### What is needed
Set down the entries below exactly, leaving out all images.

***** Data under study *****

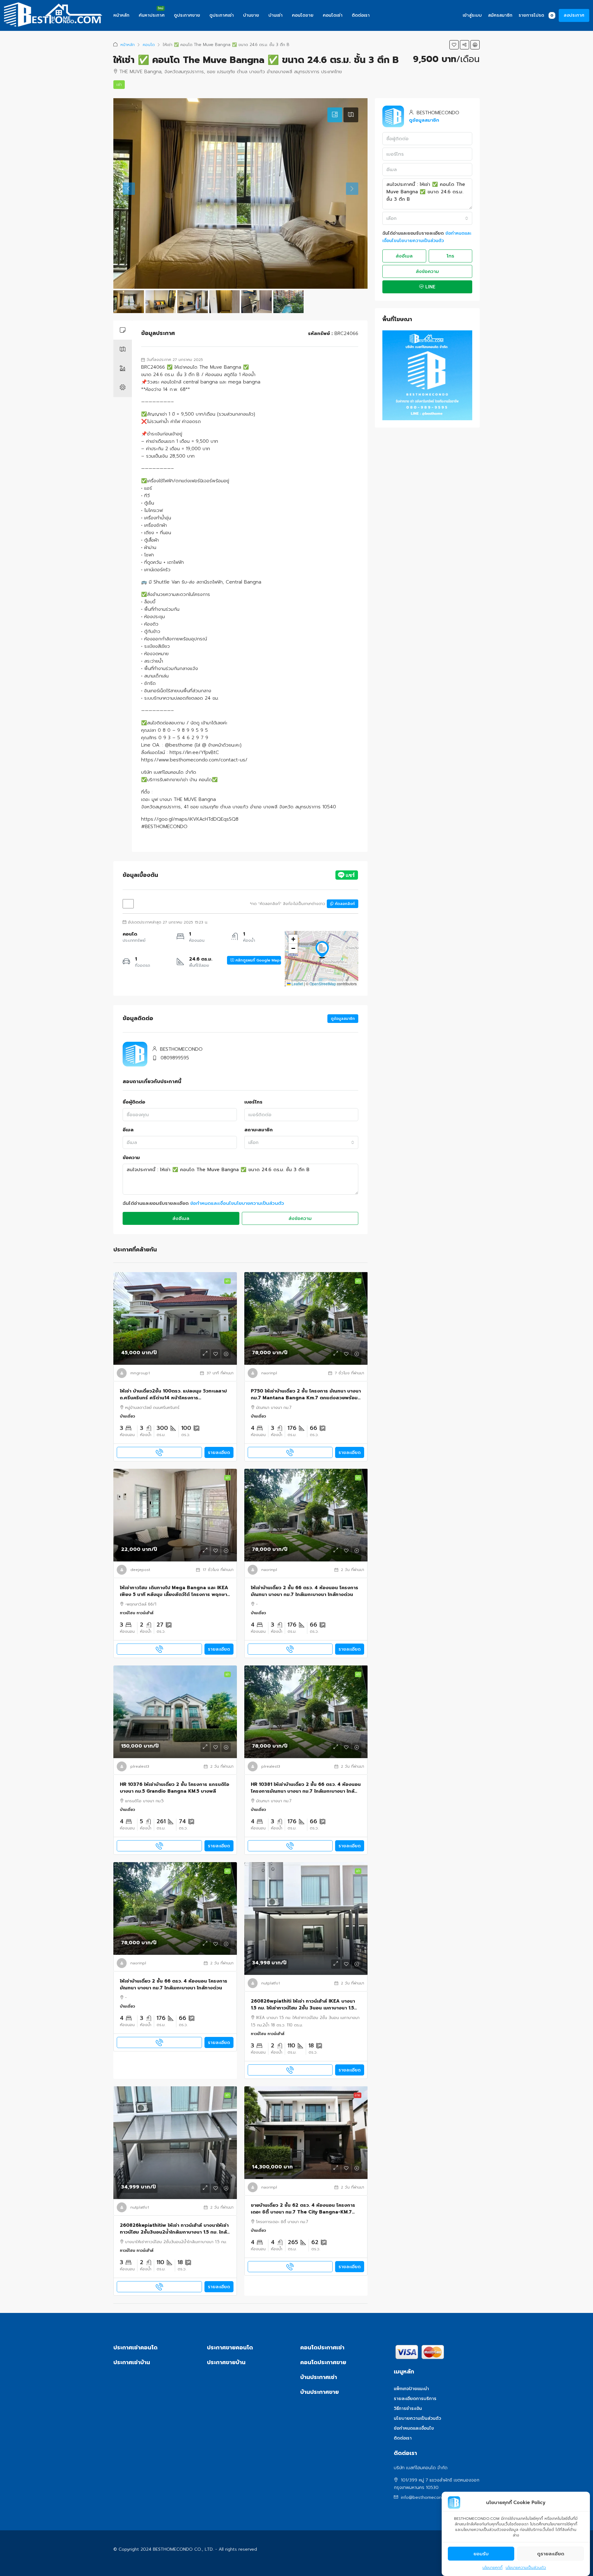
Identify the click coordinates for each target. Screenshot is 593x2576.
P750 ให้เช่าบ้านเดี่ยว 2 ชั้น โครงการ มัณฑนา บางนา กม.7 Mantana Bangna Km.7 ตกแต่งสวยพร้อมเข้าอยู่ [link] (306, 1394)
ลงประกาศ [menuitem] (574, 15)
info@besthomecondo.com (429, 2497)
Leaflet (297, 983)
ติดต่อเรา (361, 15)
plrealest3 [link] (139, 1766)
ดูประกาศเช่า (221, 15)
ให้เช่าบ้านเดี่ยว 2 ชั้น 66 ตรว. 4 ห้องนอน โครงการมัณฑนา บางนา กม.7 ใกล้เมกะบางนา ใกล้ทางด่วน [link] (304, 1591)
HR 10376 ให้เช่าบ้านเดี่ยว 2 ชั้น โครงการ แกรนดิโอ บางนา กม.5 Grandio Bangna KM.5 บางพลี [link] (174, 1788)
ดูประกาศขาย (187, 15)
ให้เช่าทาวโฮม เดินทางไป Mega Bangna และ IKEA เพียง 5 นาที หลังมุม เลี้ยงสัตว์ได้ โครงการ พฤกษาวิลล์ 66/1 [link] (175, 1591)
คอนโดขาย (302, 15)
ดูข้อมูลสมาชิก (343, 1018)
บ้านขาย (251, 15)
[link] (175, 1318)
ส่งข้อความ (300, 1218)
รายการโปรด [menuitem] (536, 15)
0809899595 (175, 1057)
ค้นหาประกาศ (152, 15)
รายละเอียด (219, 1452)
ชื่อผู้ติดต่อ (134, 1102)
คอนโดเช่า (333, 15)
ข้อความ (131, 1157)
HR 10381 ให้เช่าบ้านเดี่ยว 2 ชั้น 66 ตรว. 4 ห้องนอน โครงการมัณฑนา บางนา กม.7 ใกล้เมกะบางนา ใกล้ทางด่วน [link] (306, 1788)
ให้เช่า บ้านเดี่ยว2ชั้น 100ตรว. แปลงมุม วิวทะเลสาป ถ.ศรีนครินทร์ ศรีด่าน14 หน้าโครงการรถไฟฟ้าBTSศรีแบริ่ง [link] (173, 1394)
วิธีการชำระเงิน (408, 2408)
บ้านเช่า (275, 15)
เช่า (119, 84)
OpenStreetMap (322, 983)
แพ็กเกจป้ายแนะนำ (411, 2388)
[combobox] (301, 1142)
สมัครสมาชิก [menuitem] (500, 15)
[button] (454, 44)
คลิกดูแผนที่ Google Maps (257, 960)
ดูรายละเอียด (550, 2553)
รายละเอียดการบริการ (415, 2398)
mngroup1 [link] (140, 1373)
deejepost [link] (140, 1570)
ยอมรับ (481, 2553)
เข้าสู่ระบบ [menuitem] (472, 15)
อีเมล (128, 1129)
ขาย (357, 2095)
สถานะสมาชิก (258, 1129)
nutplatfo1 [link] (270, 1983)
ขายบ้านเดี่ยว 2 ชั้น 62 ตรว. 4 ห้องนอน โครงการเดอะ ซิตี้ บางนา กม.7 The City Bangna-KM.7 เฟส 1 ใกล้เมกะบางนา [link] (303, 2209)
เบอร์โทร (253, 1102)
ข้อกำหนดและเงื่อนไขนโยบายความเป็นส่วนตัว (237, 1203)
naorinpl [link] (269, 1373)
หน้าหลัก (121, 15)
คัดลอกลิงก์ (344, 904)
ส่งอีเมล (180, 1218)
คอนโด (149, 45)
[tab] (334, 114)
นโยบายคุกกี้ (492, 2567)
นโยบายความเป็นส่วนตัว (526, 2567)
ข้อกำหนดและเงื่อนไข (414, 2428)
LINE (429, 286)
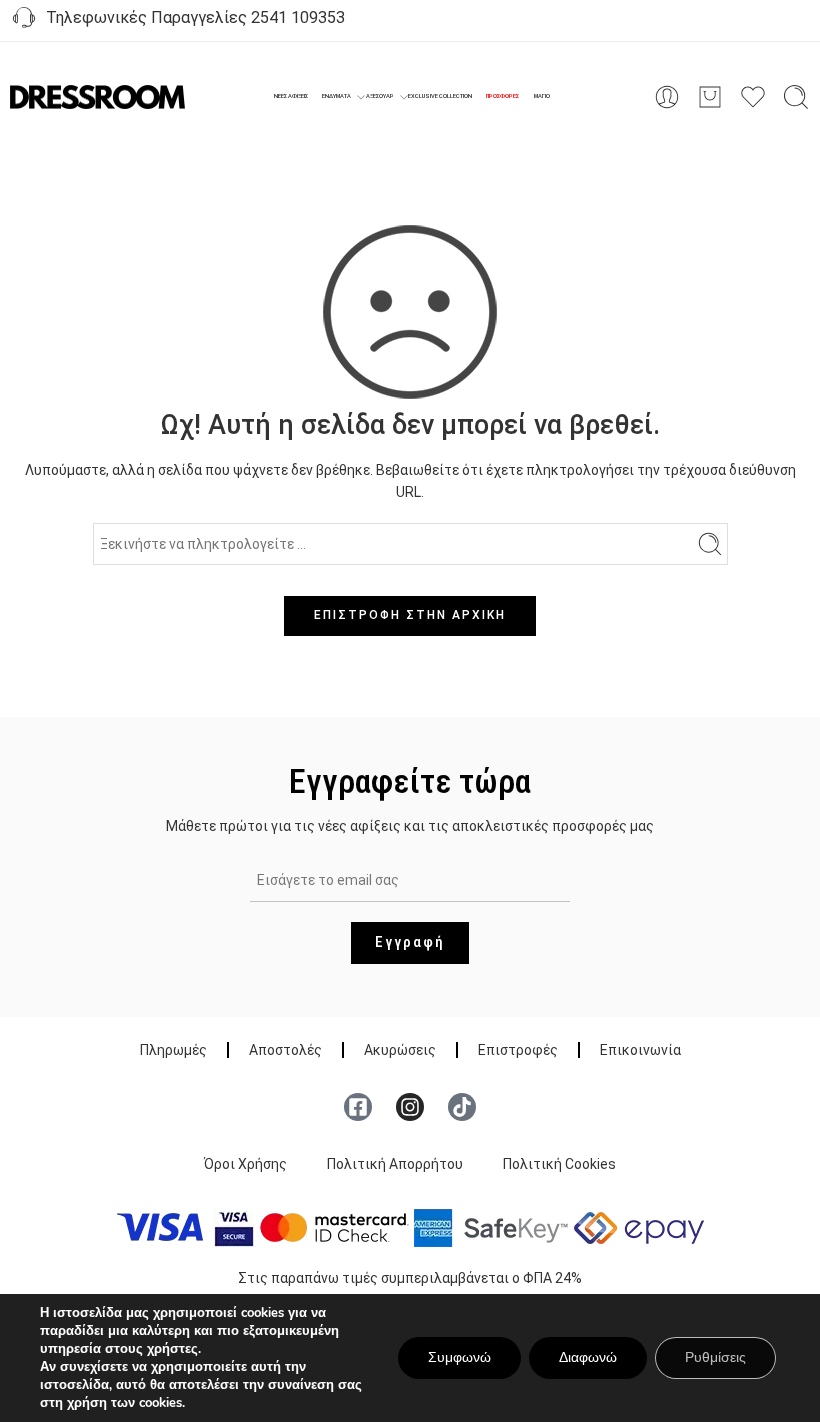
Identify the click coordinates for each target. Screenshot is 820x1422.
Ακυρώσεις (400, 1050)
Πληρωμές (173, 1050)
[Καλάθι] (710, 97)
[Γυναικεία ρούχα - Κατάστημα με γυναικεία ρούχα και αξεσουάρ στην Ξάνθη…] (97, 97)
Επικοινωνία (640, 1050)
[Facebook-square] (358, 1107)
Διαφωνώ (588, 1357)
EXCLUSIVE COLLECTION (440, 96)
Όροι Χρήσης (245, 1164)
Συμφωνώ (459, 1357)
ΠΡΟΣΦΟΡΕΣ (502, 96)
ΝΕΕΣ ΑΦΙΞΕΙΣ (291, 96)
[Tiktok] (462, 1107)
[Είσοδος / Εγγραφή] (667, 97)
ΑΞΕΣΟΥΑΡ (380, 96)
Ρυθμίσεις (715, 1357)
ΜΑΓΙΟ (542, 96)
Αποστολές (285, 1050)
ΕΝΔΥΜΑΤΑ (336, 96)
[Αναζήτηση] (796, 97)
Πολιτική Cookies (559, 1164)
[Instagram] (410, 1107)
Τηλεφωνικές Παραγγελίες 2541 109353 (191, 17)
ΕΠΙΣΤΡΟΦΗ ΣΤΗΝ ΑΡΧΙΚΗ (410, 615)
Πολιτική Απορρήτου (395, 1164)
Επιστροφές (518, 1050)
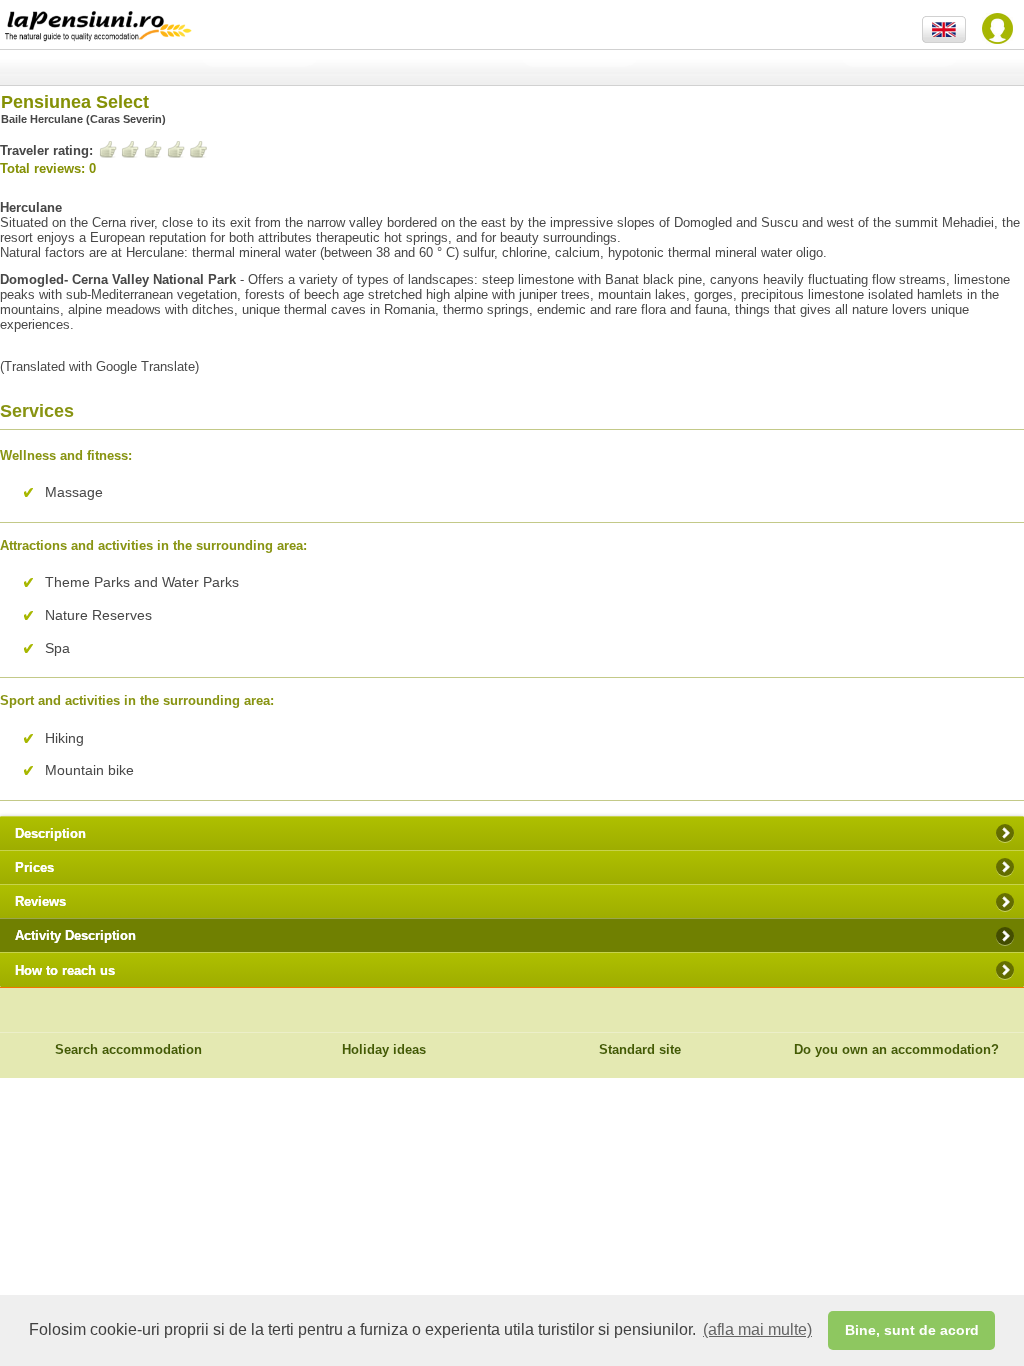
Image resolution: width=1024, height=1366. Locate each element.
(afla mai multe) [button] (757, 1329)
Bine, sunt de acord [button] (912, 1330)
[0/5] (153, 149)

*****

### Completed task
Identify the click coordinates for each target. Screenshot is 593x2576.
P750 ให้เช่าบ้านเดี่ยว 2 ชั้น โครงการ มัณฑนา บางนา กม.7 Mantana Bangna Km.7 ตกแต่งสวยพร้อมเข้าอยู่ [link] (306, 1394)
ลงประกาศ [menuitem] (574, 15)
info@besthomecondo.com (429, 2497)
Leaflet (297, 983)
ติดต่อเรา (361, 15)
plrealest3 [link] (139, 1766)
ดูประกาศเช่า (221, 15)
ให้เช่าบ้านเดี่ยว 2 ชั้น 66 ตรว. 4 ห้องนอน โครงการมัณฑนา บางนา กม.7 ใกล้เมกะบางนา ใกล้ทางด่วน [link] (304, 1591)
HR 10376 ให้เช่าบ้านเดี่ยว 2 ชั้น โครงการ แกรนดิโอ บางนา กม.5 Grandio Bangna KM.5 บางพลี [link] (174, 1788)
ดูประกาศขาย (187, 15)
ให้เช่าทาวโฮม เดินทางไป Mega Bangna และ IKEA เพียง 5 นาที หลังมุม เลี้ยงสัตว์ได้ โครงการ พฤกษาวิลล์ 66/1 [link] (175, 1591)
คอนโดขาย (302, 15)
ดูข้อมูลสมาชิก (343, 1018)
บ้านขาย (251, 15)
[link] (175, 1318)
ส่งข้อความ (300, 1218)
รายการโปรด [menuitem] (536, 15)
0809899595 (175, 1057)
ค้นหาประกาศ (152, 15)
รายละเอียด (219, 1452)
ชื่อผู้ติดต่อ (134, 1102)
คอนโดเช่า (333, 15)
ข้อความ (131, 1157)
HR 10381 ให้เช่าบ้านเดี่ยว 2 ชั้น 66 ตรว. 4 ห้องนอน โครงการมัณฑนา บางนา กม.7 ใกล้เมกะบางนา ใกล้ทางด่วน [link] (306, 1788)
ให้เช่า บ้านเดี่ยว2ชั้น 100ตรว. แปลงมุม วิวทะเลสาป ถ.ศรีนครินทร์ ศรีด่าน14 หน้าโครงการรถไฟฟ้าBTSศรีแบริ่ง [link] (173, 1394)
วิธีการชำระเงิน (408, 2408)
บ้านเช่า (275, 15)
เช่า (119, 84)
OpenStreetMap (322, 983)
แพ็กเกจป้ายแนะนำ (411, 2388)
[combobox] (301, 1142)
สมัครสมาชิก [menuitem] (500, 15)
[button] (454, 44)
คลิกดูแผนที่ Google Maps (257, 960)
ดูรายละเอียด (550, 2553)
รายละเอียดการบริการ (415, 2398)
mngroup1 [link] (140, 1373)
deejepost [link] (140, 1570)
ยอมรับ (481, 2553)
เข้าสู่ระบบ [menuitem] (472, 15)
อีเมล (128, 1129)
ขาย (357, 2095)
สถานะสมาชิก (258, 1129)
nutplatfo1 [link] (270, 1983)
ขายบ้านเดี่ยว 2 ชั้น 62 ตรว. 4 ห้องนอน โครงการเดอะ ซิตี้ บางนา กม.7 The City Bangna-KM.7 เฟส 1 ใกล้เมกะบางนา [link] (303, 2209)
เบอร์โทร (253, 1102)
ข้อกำหนดและเงื่อนไขนโยบายความเป็นส่วนตัว (237, 1203)
naorinpl [link] (269, 1373)
หน้าหลัก (121, 15)
คัดลอกลิงก์ (344, 904)
ส่งอีเมล (180, 1218)
คอนโด (149, 45)
[tab] (334, 114)
นโยบายคุกกี้ (492, 2567)
นโยบายความเป็นส่วนตัว (526, 2567)
ข้อกำหนดและเงื่อนไข (414, 2428)
LINE (429, 286)
Identify the click coordinates for each target. Screenshot is 820x1422.
Ακυρώσεις (400, 1050)
Πληρωμές (173, 1050)
[Καλάθι] (710, 97)
[Γυναικεία ρούχα - Κατάστημα με γυναικεία ρούχα και αξεσουάρ στην Ξάνθη…] (97, 97)
Επικοινωνία (640, 1050)
[Facebook-square] (358, 1107)
Διαφωνώ (588, 1357)
EXCLUSIVE COLLECTION (440, 96)
Όροι Χρήσης (245, 1164)
Συμφωνώ (459, 1357)
ΠΡΟΣΦΟΡΕΣ (502, 96)
ΝΕΕΣ ΑΦΙΞΕΙΣ (291, 96)
[Tiktok] (462, 1107)
[Είσοδος / Εγγραφή] (667, 97)
ΑΞΕΣΟΥΑΡ (380, 96)
Ρυθμίσεις (715, 1357)
ΜΑΓΙΟ (542, 96)
Αποστολές (285, 1050)
ΕΝΔΥΜΑΤΑ (336, 96)
[Αναζήτηση] (796, 97)
Πολιτική Cookies (559, 1164)
[Instagram] (410, 1107)
Τηλεφωνικές Παραγγελίες 2541 109353 (191, 17)
ΕΠΙΣΤΡΟΦΗ ΣΤΗΝ ΑΡΧΙΚΗ (410, 615)
Πολιτική Απορρήτου (395, 1164)
Επιστροφές (518, 1050)
Image resolution: width=1024, height=1366. Locate each element.
(afla mai multe) [button] (757, 1329)
Bine, sunt de acord [button] (912, 1330)
[0/5] (153, 149)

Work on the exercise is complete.